DATA:
+ + + + +
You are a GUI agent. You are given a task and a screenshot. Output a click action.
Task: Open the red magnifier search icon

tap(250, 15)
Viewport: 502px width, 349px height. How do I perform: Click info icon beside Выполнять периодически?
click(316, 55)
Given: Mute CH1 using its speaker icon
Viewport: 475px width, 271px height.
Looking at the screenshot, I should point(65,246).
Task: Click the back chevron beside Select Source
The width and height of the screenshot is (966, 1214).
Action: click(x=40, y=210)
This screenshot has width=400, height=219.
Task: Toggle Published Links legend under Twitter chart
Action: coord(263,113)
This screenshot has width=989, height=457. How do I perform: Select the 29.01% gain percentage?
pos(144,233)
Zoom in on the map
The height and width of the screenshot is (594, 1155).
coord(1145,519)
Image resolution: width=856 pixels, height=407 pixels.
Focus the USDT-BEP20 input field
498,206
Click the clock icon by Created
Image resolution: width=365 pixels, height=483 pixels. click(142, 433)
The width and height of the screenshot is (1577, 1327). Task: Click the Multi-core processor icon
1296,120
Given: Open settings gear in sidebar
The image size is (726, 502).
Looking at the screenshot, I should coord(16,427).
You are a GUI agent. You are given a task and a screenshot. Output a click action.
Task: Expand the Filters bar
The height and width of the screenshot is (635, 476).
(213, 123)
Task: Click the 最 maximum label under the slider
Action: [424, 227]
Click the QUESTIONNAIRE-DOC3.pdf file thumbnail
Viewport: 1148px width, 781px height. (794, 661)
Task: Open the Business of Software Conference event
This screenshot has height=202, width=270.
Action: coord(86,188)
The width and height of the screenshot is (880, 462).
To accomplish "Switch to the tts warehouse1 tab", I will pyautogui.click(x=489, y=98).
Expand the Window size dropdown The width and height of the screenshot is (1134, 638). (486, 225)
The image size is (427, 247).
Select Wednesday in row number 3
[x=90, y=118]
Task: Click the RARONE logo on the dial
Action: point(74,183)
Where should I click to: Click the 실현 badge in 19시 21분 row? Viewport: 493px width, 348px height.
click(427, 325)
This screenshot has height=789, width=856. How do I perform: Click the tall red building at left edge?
+ + + + +
WHAT IS NEEDED: From the first line to the last, output the records word for word.

WRITTEN ANSWER:
You are a GUI agent. You are given a task and a screenshot. Output a click action.
Task: Open the red magnifier search icon

tap(250, 15)
Viewport: 502px width, 349px height. How do I perform: Click info icon beside Выполнять периодически?
click(316, 55)
Given: Mute CH1 using its speaker icon
Viewport: 475px width, 271px height.
Looking at the screenshot, I should point(65,246).
Task: Click the back chevron beside Select Source
The width and height of the screenshot is (966, 1214).
Action: click(x=40, y=210)
This screenshot has width=400, height=219.
Task: Toggle Published Links legend under Twitter chart
Action: coord(263,113)
This screenshot has width=989, height=457. How do I perform: Select the 29.01% gain percentage?
pos(144,233)
Zoom in on the map
The height and width of the screenshot is (594, 1155).
coord(1145,519)
Image resolution: width=856 pixels, height=407 pixels.
Focus the USDT-BEP20 input field
498,206
Click the clock icon by Created
Image resolution: width=365 pixels, height=483 pixels. click(142, 433)
The width and height of the screenshot is (1577, 1327). Task: Click the Multi-core processor icon
1296,120
Given: Open settings gear in sidebar
The image size is (726, 502).
Looking at the screenshot, I should coord(16,427).
You are a GUI agent. You are given a task and a screenshot. Output a click action.
Task: Expand the Filters bar
The height and width of the screenshot is (635, 476).
(213, 123)
Task: Click the 最 maximum label under the slider
Action: [424, 227]
Click the QUESTIONNAIRE-DOC3.pdf file thumbnail
Viewport: 1148px width, 781px height. (794, 661)
Task: Open the Business of Software Conference event
This screenshot has height=202, width=270.
Action: coord(86,188)
The width and height of the screenshot is (880, 462).
To accomplish "Switch to the tts warehouse1 tab", I will pyautogui.click(x=489, y=98).
Expand the Window size dropdown The width and height of the screenshot is (1134, 638). (486, 225)
The image size is (427, 247).
Select Wednesday in row number 3
[x=90, y=118]
Task: Click the RARONE logo on the dial
Action: point(74,183)
Where should I click to: Click the 실현 badge in 19시 21분 row? Viewport: 493px width, 348px height.
click(427, 325)
This screenshot has height=789, width=856. How do I perform: Click the tall red building at left edge?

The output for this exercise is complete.